Replace "Products" with "Catalog" in the listing, starting with the line containing "hex nuts (164, 953)" and going on through the line containing "About Us (142, 21)". Give only those lines again, with everything else unchanged.

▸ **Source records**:
====

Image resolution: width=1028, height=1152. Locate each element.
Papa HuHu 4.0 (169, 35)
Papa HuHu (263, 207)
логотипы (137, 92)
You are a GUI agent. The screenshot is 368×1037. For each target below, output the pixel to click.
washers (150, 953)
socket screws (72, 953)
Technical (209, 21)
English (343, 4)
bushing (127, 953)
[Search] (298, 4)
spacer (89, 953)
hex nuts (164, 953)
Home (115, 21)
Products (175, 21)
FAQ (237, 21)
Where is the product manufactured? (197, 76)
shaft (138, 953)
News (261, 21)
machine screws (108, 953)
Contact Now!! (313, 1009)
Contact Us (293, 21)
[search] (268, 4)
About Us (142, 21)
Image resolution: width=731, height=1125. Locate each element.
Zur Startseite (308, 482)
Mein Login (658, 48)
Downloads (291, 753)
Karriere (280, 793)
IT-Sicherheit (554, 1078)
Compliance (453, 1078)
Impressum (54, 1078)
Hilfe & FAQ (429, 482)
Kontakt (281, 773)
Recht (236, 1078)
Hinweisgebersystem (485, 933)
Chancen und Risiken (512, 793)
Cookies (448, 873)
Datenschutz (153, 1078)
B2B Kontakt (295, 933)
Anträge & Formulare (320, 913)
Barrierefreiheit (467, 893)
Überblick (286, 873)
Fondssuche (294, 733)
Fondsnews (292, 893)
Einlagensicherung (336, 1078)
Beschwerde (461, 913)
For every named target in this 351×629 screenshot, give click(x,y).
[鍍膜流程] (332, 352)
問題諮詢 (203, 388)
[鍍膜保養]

====

▸ **Solution**:
hex nuts (164, 953)
Home (115, 21)
Catalog (175, 21)
FAQ (237, 21)
Where is the product manufactured? (197, 76)
shaft (138, 953)
News (261, 21)
machine screws (108, 953)
Contact Now!! (313, 1009)
Contact Us (293, 21)
[search] (268, 4)
About Us (142, 21)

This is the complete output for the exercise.